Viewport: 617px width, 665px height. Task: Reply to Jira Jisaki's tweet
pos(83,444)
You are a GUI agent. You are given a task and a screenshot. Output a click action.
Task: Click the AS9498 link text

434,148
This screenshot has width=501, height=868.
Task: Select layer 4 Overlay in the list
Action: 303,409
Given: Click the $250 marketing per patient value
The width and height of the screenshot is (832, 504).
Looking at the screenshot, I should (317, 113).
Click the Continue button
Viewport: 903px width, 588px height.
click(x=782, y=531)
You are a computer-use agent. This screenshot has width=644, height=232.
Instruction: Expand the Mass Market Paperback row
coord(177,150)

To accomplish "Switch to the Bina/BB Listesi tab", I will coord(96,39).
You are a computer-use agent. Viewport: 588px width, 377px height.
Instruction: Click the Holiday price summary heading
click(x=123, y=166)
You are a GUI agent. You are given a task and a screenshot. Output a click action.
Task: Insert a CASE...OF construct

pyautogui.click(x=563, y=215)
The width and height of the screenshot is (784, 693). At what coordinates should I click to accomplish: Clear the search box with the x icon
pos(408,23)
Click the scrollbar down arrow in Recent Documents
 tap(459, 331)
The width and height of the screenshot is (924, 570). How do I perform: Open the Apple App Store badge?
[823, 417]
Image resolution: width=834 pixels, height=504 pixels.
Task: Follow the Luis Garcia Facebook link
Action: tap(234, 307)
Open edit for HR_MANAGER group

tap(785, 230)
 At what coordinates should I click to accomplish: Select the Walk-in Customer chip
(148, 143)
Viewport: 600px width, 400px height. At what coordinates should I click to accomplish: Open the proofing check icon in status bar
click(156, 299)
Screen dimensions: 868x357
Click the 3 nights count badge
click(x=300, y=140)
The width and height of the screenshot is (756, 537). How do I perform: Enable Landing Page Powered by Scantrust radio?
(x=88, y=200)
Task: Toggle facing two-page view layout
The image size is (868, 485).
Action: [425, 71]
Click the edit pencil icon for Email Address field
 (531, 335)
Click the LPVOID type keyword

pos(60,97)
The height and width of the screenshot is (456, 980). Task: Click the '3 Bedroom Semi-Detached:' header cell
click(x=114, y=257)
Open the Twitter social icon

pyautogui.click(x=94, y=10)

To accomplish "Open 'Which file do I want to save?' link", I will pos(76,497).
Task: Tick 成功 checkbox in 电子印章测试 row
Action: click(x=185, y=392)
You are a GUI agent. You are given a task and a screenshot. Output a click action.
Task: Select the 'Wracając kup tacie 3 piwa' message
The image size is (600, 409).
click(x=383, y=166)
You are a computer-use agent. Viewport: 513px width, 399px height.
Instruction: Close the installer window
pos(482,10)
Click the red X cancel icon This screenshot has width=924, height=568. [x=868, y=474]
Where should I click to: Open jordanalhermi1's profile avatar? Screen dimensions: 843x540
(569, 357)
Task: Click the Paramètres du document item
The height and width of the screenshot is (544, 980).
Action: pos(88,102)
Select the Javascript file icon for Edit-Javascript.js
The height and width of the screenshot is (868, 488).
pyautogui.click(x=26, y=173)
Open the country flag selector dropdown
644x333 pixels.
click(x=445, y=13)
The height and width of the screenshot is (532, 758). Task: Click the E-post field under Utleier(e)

Your assignment:
Please copy, exactly as written, every line in the listing above from the line with "You are a computer-use agent. Viewport: 513px" up to and including the line with "Click the red".

Result:
You are a computer-use agent. Viewport: 513px width, 399px height.
Instruction: Close the installer window
pos(482,10)
Click the red X cancel icon This screenshot has width=924, height=568. [x=868, y=474]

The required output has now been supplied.